§ **Exercise prompt**
Filter the lines below, keeping each one that holds "Details".

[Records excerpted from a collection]
################

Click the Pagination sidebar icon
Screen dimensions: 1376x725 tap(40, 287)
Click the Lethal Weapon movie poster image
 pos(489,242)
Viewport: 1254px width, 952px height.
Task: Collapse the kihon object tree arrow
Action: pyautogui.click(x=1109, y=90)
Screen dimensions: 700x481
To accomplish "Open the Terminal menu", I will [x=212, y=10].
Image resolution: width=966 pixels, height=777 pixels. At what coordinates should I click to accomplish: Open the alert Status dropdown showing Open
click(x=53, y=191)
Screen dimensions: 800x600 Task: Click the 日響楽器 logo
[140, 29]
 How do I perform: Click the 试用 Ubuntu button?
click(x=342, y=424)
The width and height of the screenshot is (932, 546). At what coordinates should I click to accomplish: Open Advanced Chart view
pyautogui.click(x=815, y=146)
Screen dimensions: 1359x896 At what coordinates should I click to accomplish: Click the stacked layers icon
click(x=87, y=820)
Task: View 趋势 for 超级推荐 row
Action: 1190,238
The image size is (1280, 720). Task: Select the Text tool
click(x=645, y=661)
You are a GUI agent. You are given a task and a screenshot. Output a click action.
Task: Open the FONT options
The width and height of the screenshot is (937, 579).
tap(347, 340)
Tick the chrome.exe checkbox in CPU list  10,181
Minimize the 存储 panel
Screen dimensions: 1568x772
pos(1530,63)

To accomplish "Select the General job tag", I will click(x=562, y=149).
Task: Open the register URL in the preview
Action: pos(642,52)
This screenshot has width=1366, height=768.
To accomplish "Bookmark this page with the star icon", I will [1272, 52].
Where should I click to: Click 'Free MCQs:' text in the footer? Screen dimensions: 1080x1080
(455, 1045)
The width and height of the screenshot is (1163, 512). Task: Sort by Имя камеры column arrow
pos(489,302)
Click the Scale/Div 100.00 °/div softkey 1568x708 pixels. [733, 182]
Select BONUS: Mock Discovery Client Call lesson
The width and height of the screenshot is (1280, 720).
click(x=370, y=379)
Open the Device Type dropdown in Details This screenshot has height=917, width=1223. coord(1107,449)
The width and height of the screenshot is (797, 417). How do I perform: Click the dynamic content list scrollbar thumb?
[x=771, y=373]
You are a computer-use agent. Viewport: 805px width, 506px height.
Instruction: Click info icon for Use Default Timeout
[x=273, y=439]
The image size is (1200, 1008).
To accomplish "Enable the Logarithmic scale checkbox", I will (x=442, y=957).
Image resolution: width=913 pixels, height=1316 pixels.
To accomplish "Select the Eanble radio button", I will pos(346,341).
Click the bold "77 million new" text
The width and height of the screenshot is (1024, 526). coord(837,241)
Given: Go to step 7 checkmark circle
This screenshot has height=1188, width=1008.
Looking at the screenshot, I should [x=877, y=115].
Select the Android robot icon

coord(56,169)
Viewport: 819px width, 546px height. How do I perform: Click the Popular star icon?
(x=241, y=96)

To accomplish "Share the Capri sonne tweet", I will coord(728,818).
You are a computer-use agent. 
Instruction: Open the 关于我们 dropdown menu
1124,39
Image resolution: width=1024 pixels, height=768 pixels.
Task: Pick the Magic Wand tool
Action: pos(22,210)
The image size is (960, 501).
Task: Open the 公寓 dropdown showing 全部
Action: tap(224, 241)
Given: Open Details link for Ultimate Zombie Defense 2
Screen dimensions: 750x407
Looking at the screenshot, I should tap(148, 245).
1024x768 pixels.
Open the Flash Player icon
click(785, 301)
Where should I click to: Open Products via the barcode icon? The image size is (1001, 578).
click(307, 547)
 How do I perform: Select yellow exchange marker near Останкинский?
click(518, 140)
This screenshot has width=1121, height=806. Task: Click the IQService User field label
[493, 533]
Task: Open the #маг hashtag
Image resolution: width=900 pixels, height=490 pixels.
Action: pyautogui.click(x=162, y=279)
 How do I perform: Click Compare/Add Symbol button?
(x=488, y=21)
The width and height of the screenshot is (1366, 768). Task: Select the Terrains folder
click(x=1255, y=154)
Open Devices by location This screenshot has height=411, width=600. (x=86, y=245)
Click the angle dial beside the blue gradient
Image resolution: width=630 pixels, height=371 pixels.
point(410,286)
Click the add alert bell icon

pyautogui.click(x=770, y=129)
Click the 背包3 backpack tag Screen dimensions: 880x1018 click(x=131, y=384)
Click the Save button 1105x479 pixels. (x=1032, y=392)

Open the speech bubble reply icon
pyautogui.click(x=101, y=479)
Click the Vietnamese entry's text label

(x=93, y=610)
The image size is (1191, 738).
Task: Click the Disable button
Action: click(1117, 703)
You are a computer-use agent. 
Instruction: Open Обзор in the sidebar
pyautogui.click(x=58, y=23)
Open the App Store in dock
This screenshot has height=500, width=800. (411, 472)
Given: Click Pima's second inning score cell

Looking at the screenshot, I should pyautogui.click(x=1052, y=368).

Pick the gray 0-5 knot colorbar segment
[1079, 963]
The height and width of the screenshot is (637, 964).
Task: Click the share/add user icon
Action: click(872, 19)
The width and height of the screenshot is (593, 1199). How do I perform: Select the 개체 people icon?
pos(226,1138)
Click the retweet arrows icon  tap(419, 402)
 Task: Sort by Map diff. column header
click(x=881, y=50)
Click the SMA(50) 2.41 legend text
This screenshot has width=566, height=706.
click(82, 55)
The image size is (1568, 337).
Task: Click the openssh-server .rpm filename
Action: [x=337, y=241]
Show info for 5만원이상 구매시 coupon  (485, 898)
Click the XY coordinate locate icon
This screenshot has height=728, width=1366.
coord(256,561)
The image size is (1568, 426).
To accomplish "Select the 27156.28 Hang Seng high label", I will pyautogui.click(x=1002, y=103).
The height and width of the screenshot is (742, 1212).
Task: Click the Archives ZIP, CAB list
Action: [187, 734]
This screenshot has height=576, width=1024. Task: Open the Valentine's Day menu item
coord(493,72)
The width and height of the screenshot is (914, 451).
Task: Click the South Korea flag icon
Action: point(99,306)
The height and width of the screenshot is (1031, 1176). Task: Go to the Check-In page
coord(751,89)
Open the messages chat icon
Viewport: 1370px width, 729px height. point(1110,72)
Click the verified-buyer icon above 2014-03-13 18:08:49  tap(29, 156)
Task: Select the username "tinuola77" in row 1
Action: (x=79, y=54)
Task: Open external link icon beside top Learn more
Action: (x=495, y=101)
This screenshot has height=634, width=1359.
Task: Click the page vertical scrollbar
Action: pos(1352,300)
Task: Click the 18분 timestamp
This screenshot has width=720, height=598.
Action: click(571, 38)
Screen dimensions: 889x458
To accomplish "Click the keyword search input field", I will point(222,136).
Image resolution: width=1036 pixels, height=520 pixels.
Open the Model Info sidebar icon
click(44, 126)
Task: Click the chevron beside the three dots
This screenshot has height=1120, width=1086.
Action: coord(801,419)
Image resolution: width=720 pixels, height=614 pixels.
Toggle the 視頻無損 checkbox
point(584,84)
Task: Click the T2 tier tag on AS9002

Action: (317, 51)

################

§ **Expected answer**
Open the Device Type dropdown in Details This screenshot has height=917, width=1223. coord(1107,449)
Given: Open Details link for Ultimate Zombie Defense 2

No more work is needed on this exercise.